Eine Schwarzweißfotografie aus der DDR Ende der 1970er, möglicherweise auch
Anfang der 1980er Jahre: Ein schlanker, junger Mann in seinen frühen
Dreißigern, mit Gummistiefeln, dunkler Kleidung, langen Haaren, Vollbart -
hält den Stamm eines Baumes, der in einer Straße in meiner Heimatstadt N*
eingepflanzt wird. Dieser junge Mann ist mein Vater. Der Vollbart steht ihm
wie eine Ritterrüstung im Gesicht, als Kind habe ich mich vor ihm immer
gefürchtet. Wann er ihn sich wohl hat wachsen lassen? Vielleicht nach dem
russischen Einmarsch in Prag 1968, vielleicht später, vielleicht früher.
Das Foto zeigt ihn auf einer der Baumpflanzaktionen, die er als
evangelischer Diakon unter staatlicher Duldung organisiert hat. Ich
erinnere mich, wie ich als kleines Kind auch bei einer Aktion dabei war. Es
war kalt, der Boden ziemlich hart. Ich konnte als Knirps mit meinem
riesigen Spaten nicht viel ausrichten, aber es herrschte eine ganz
besondere Atmosphäre: Hier geschah etwas wichtiges; so viel konnte ich
schon verstehen. Bäume sind schön und nützlich, sie können unsere eigene
Existenz überdauern. Wenn Du einmal stirbst: Wieviele Bäume, die Du
gepflanzt hast, stehen dann noch auf der Erde? Heute musst Du nicht einmal
mehr selber den Spaten anfassen, Du kannst nahezu überall auf der Welt
Bäume spenden …
Die Bäume, die mein Vater mit seiner jungen Gemeinde vor etwa 40 Jahren
gepflanzt hat, stehen auch noch heute in der Stadt. Das ist etwas, worauf
er und die Menschen, die mitgeholfen haben, stolz sein können. Selbst die
DDR-Behörden, die sonst an der Zersetzung meines Vaters und seiner /
unserer Familie arbeiteten, mussten seine Leistung anerkennen. Die Plakette
“Schöner unsere Städte und Gemeinden”, die lange Zeit in seiner Garage
hing, zeigt er nur zu gern seinen Gästen. Einem Individuum konnte sie nicht
zuerkannt werden, in der DDR gab es ja schließlich keine handelnden
Individuen, einer kirchlichen Organisation erst recht nicht, deswegen wurde
sie der “Brigade B*” verliehen. Eine Anekdote, die mein Vater nur zu gern
erzählt. Man kennt das von älteren Leuten: An manche Dinge erinnern sie
sich am liebsten. Das ist wie mit Reich-Ranickis einzigem Schuss, den er im
Zweiten Weltkrieg abgefeuert hat: Er hat immer und immer wieder von diesem
Freudenschuss erzählt.
Eine edle Moral besessen und auf der richtigen Seite der Geschichte
gestanden zu haben, ist ein kleiner Trost, sicherlich auch für meinen
Vater. Letztlich haben Täter und Opfer sowie ihre Familien nachhaltige
Wunden aus der Zeit der Diktatur und danach davongetragen. Wer als Täter
schlau war, lindert(e) seinen Schmerz mit materiellen Gütern, die Opfer
schauen dem längst erloschenen Feuerwerk ihres kurzen Triumphes hinterher.

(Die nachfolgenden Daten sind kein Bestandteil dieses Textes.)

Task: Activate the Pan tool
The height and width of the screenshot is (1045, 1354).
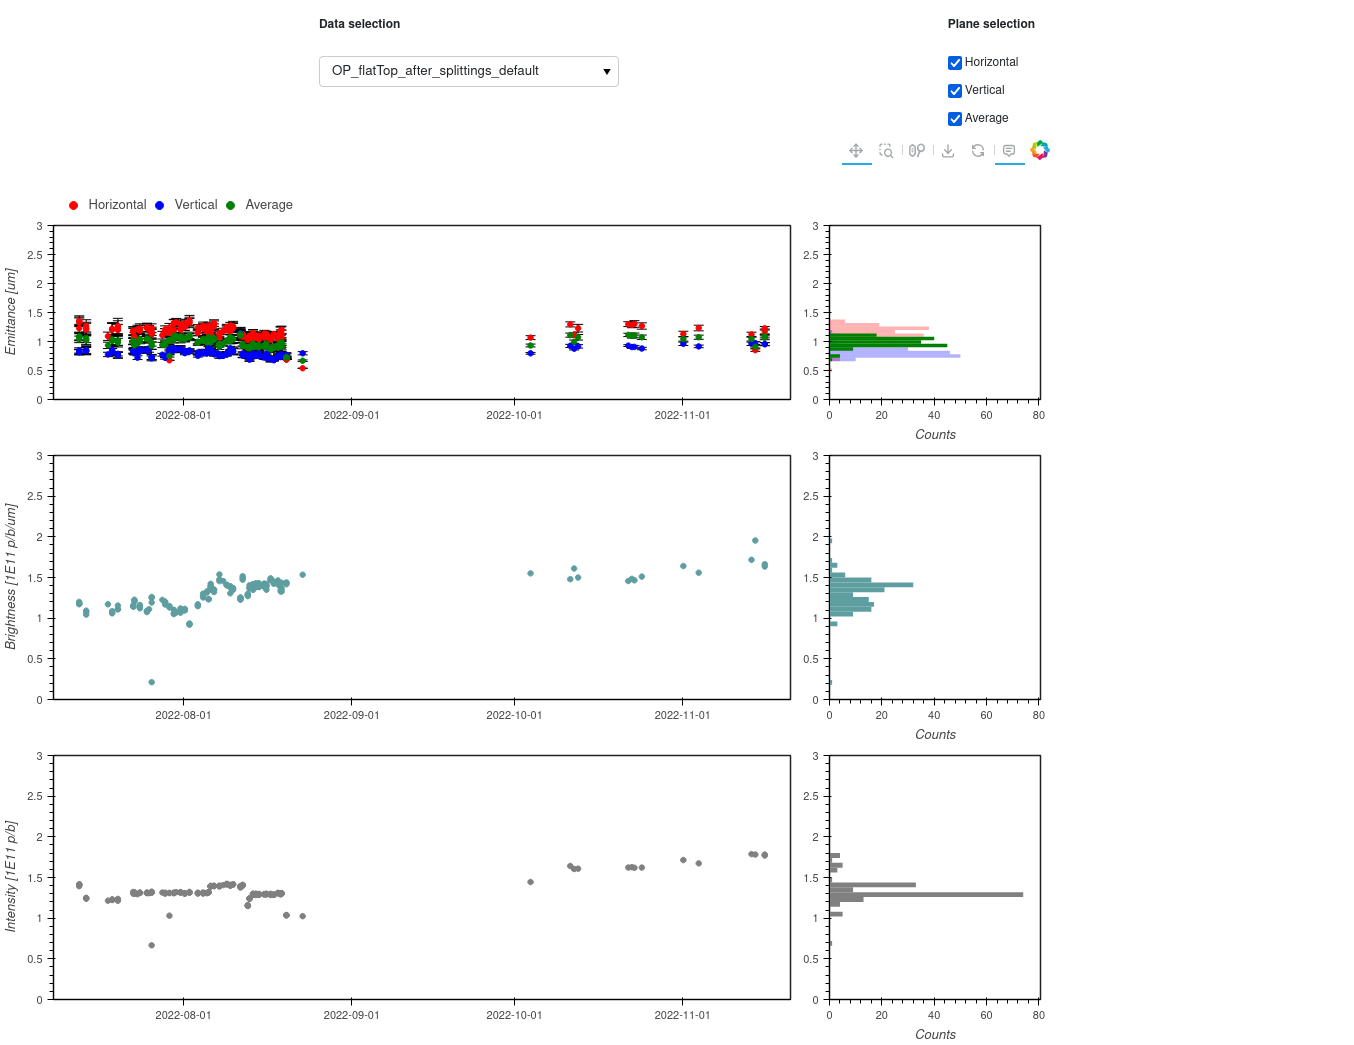Action: coord(856,151)
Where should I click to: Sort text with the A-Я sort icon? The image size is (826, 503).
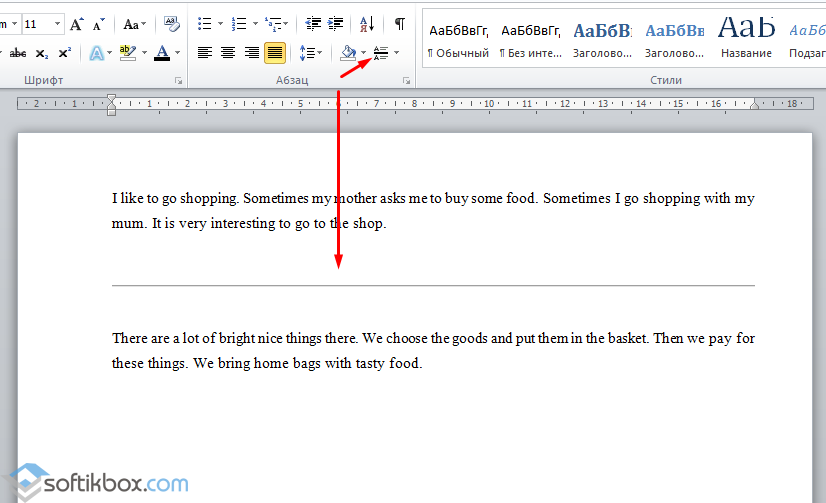(x=366, y=24)
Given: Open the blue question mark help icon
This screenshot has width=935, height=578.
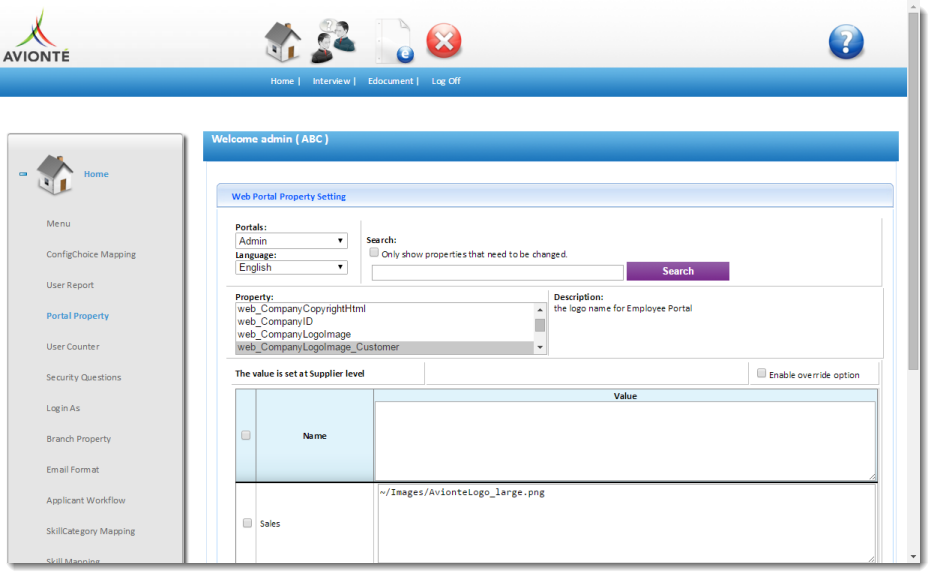Looking at the screenshot, I should [x=845, y=42].
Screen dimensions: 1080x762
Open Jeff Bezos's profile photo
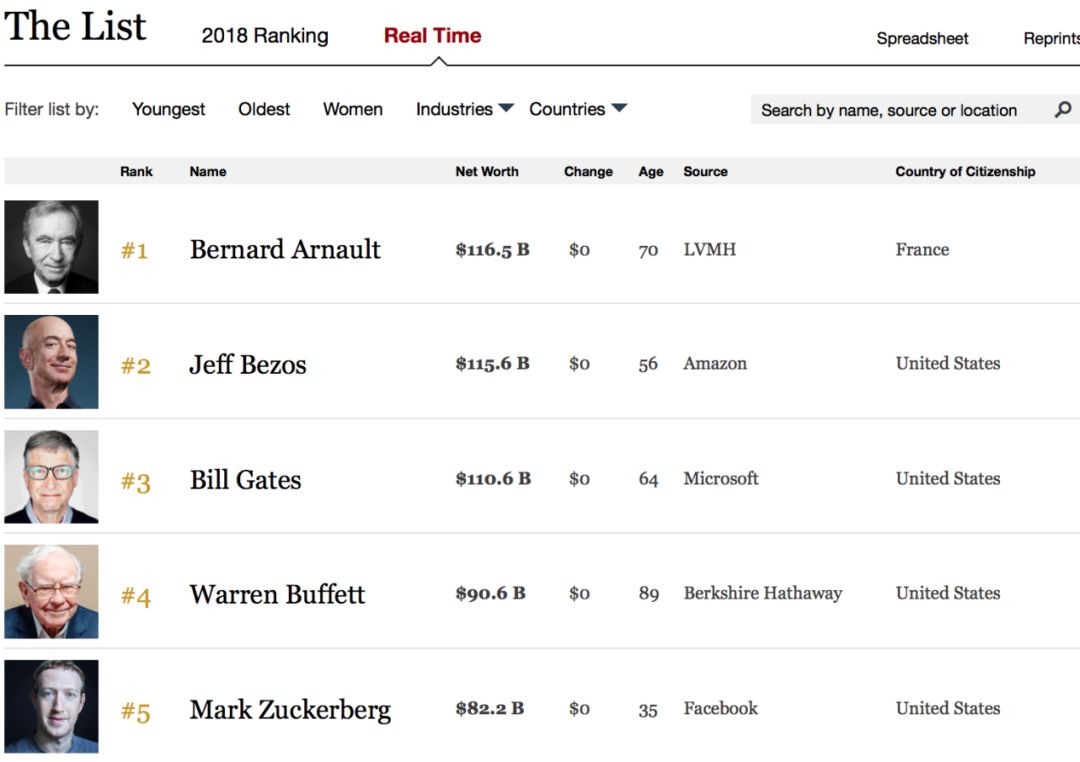coord(51,362)
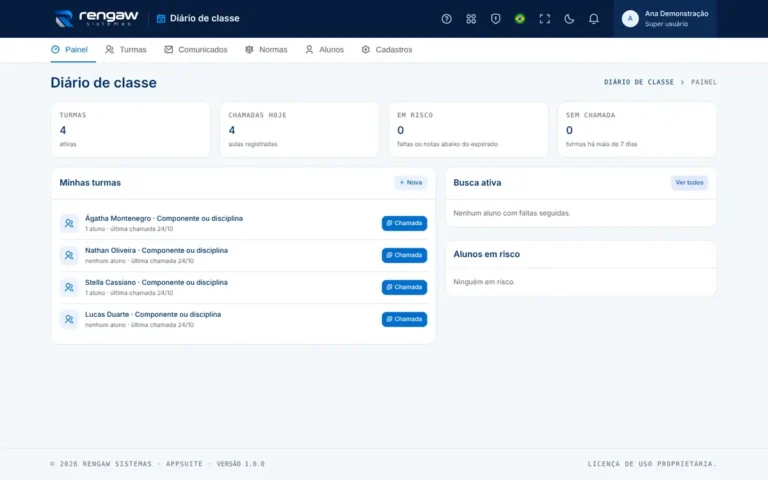768x480 pixels.
Task: Open Ana Demonstração user menu
Action: click(x=665, y=19)

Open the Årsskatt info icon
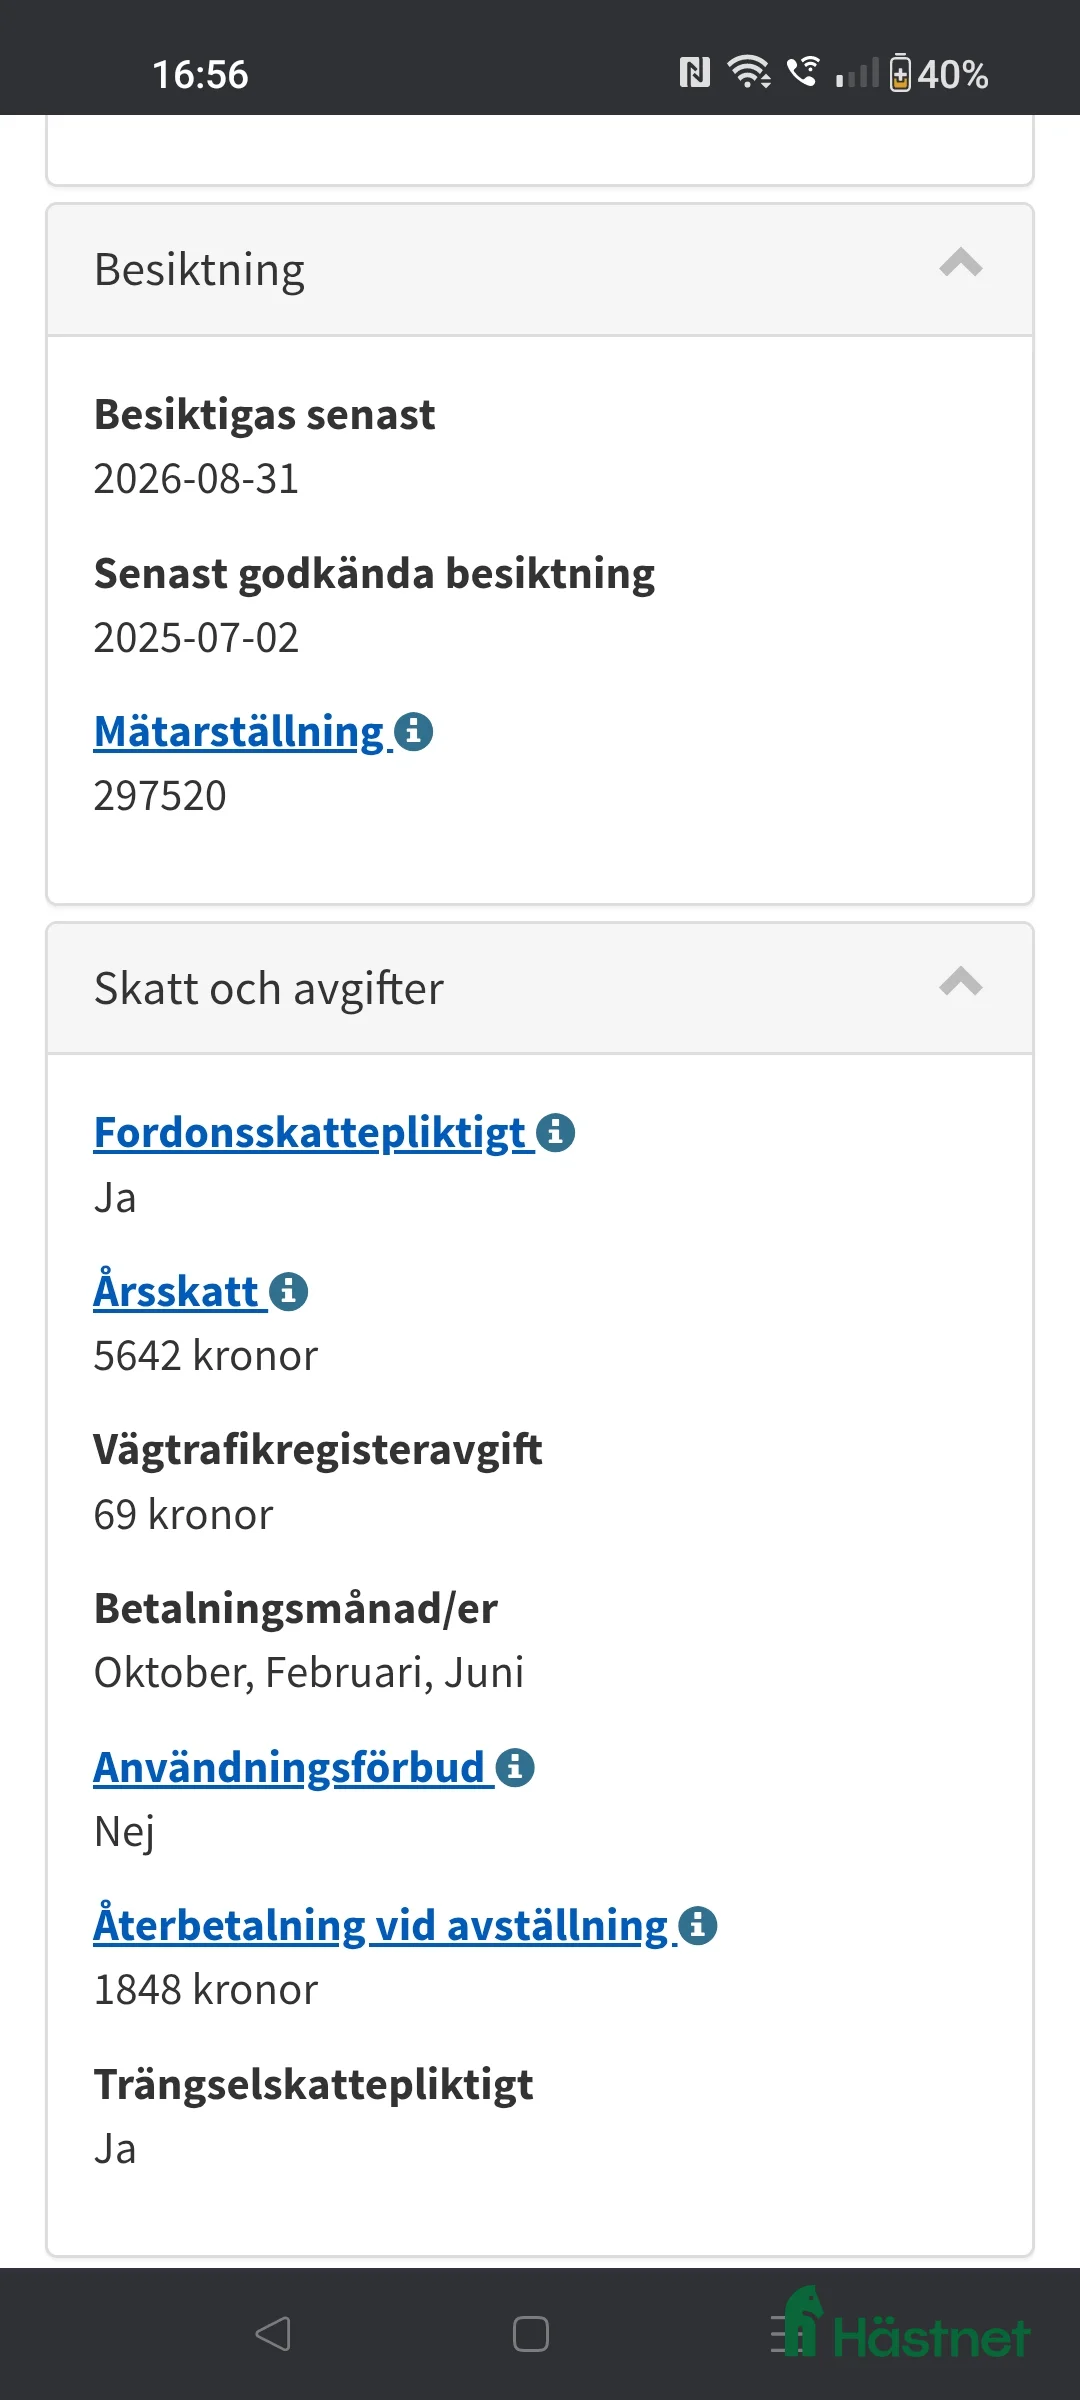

Die Erde hat sich seit dem Untergang des Kommunismus schon so viele Male
weitergedreht. Nichts ist vergessen, aber die Tagesaufgaben sind inzwischen
andere, wenn auch nicht vollkommen andere: Irgendwo auf der Erde ist immer
der richtige Zeitpunkt, um Bäume zu pflanzen.